[Source data]
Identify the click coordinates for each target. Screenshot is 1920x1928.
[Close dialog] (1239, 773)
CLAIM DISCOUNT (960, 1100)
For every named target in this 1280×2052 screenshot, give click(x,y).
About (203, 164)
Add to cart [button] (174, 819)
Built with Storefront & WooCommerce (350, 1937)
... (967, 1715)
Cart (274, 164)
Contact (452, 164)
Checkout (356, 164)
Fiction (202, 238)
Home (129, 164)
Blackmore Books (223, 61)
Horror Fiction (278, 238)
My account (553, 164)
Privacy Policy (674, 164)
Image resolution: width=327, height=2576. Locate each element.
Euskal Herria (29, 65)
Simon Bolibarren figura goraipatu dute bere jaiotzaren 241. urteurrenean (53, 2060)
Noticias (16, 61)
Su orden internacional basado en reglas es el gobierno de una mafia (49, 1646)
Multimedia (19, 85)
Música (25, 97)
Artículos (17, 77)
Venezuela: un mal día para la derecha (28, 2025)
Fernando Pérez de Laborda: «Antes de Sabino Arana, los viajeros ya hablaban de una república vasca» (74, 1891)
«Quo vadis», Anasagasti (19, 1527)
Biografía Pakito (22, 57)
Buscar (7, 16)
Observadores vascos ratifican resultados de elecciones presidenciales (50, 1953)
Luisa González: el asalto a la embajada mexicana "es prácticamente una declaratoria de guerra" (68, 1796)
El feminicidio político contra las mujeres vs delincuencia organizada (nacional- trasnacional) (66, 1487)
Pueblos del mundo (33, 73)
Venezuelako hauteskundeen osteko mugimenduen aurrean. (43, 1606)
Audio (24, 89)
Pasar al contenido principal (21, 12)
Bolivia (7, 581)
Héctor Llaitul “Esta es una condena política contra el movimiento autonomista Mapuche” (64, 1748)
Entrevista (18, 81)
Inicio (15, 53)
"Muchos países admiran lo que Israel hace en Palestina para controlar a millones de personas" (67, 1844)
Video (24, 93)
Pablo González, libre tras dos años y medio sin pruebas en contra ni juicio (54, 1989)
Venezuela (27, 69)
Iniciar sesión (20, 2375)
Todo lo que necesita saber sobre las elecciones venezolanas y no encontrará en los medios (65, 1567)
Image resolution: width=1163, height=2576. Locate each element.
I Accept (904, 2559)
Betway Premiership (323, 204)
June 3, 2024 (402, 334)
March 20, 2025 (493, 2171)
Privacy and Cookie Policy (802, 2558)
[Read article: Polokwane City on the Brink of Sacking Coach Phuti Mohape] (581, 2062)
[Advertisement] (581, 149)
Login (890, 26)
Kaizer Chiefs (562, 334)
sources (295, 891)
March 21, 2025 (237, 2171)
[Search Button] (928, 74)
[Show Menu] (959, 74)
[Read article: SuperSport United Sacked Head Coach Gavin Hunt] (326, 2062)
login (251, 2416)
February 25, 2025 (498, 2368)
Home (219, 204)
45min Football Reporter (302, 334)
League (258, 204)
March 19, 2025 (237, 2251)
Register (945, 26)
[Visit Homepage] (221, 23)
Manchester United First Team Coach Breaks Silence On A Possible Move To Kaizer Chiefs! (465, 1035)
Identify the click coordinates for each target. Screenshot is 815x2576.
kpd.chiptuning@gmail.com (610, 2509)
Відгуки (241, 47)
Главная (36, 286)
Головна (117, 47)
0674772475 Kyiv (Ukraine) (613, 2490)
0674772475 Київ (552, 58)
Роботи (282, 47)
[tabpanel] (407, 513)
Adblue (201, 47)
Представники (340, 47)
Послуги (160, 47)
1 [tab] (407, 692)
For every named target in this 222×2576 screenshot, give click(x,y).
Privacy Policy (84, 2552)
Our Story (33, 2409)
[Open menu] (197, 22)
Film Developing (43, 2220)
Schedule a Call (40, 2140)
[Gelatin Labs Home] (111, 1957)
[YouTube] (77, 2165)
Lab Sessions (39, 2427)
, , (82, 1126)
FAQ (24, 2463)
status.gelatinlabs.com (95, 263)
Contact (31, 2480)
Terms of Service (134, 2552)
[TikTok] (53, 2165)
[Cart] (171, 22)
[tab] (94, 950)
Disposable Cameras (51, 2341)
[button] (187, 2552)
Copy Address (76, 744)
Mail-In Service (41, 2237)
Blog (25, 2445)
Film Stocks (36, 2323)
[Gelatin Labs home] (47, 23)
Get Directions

- EXERCISE -
Give back each entry so that it matches the original word for word.

- RESULT OF THIS TASK -
Identify the click coordinates for each target. Screenshot is 1920x1928.
[Close dialog] (1239, 773)
CLAIM DISCOUNT (960, 1100)
For every named target in this 1280×2052 screenshot, give click(x,y).
About (203, 164)
Add to cart [button] (174, 819)
Built with Storefront & WooCommerce (350, 1937)
... (967, 1715)
Cart (274, 164)
Contact (452, 164)
Checkout (356, 164)
Fiction (202, 238)
Home (129, 164)
Blackmore Books (223, 61)
Horror Fiction (278, 238)
My account (553, 164)
Privacy Policy (674, 164)
Image resolution: width=327, height=2576. Locate each element.
Euskal Herria (29, 65)
Simon Bolibarren figura goraipatu dute bere jaiotzaren 241. urteurrenean (53, 2060)
Noticias (16, 61)
Su orden internacional basado en reglas es el gobierno de una mafia (49, 1646)
Multimedia (19, 85)
Música (25, 97)
Artículos (17, 77)
Venezuela: un mal día para la derecha (28, 2025)
Fernando Pérez de Laborda: «Antes de Sabino Arana, los viajeros ya hablaban de una república vasca» (74, 1891)
«Quo vadis», Anasagasti (19, 1527)
Biografía Pakito (22, 57)
Buscar (7, 16)
Observadores vascos ratifican resultados de elecciones presidenciales (50, 1953)
Luisa González: el asalto a la embajada mexicana "es prácticamente una declaratoria de guerra" (68, 1796)
El feminicidio político contra las mujeres vs delincuencia organizada (nacional- trasnacional) (66, 1487)
Pueblos del mundo (33, 73)
Venezuelako hauteskundeen osteko mugimenduen aurrean. (43, 1606)
Audio (24, 89)
Pasar al contenido principal (21, 12)
Bolivia (7, 581)
Héctor Llaitul “Esta es una condena política contra el movimiento autonomista Mapuche” (64, 1748)
Entrevista (18, 81)
Inicio (15, 53)
"Muchos países admiran lo que Israel hace en Palestina para controlar a millones de personas" (67, 1844)
Video (24, 93)
Pablo González, libre tras dos años y medio sin pruebas en contra ni juicio (54, 1989)
Venezuela (27, 69)
Iniciar sesión (20, 2375)
Todo lo que necesita saber sobre las elecciones venezolanas y no encontrará en los medios (65, 1567)
Image resolution: width=1163, height=2576. Locate each element.
I Accept (904, 2559)
Betway Premiership (323, 204)
June 3, 2024 (402, 334)
March 20, 2025 (493, 2171)
Privacy and Cookie Policy (802, 2558)
[Read article: Polokwane City on the Brink of Sacking Coach Phuti Mohape] (581, 2062)
[Advertisement] (581, 149)
Login (890, 26)
Kaizer Chiefs (562, 334)
sources (295, 891)
March 21, 2025 (237, 2171)
[Search Button] (928, 74)
[Show Menu] (959, 74)
[Read article: SuperSport United Sacked Head Coach Gavin Hunt] (326, 2062)
login (251, 2416)
February 25, 2025 (498, 2368)
Home (219, 204)
45min Football Reporter (302, 334)
League (258, 204)
March 19, 2025 (237, 2251)
Register (945, 26)
[Visit Homepage] (221, 23)
Manchester United First Team Coach Breaks Silence On A Possible Move To Kaizer Chiefs! (465, 1035)
Identify the click coordinates for each target. Screenshot is 815x2576.
kpd.chiptuning@gmail.com (610, 2509)
Відгуки (241, 47)
Главная (36, 286)
Головна (117, 47)
0674772475 Kyiv (Ukraine) (613, 2490)
0674772475 Київ (552, 58)
Роботи (282, 47)
[tabpanel] (407, 513)
Adblue (201, 47)
Представники (340, 47)
Послуги (160, 47)
1 [tab] (407, 692)
For every named target in this 222×2576 screenshot, give click(x,y).
Privacy Policy (84, 2552)
Our Story (33, 2409)
[Open menu] (197, 22)
Film Developing (43, 2220)
Schedule a Call (40, 2140)
[Gelatin Labs Home] (111, 1957)
[YouTube] (77, 2165)
Lab Sessions (39, 2427)
, , (82, 1126)
FAQ (24, 2463)
status.gelatinlabs.com (95, 263)
Contact (31, 2480)
Terms of Service (134, 2552)
[TikTok] (53, 2165)
[Cart] (171, 22)
[tab] (94, 950)
Disposable Cameras (51, 2341)
[button] (187, 2552)
Copy Address (76, 744)
Mail-In Service (41, 2237)
Blog (25, 2445)
Film Stocks (36, 2323)
[Gelatin Labs home] (47, 23)
Get Directions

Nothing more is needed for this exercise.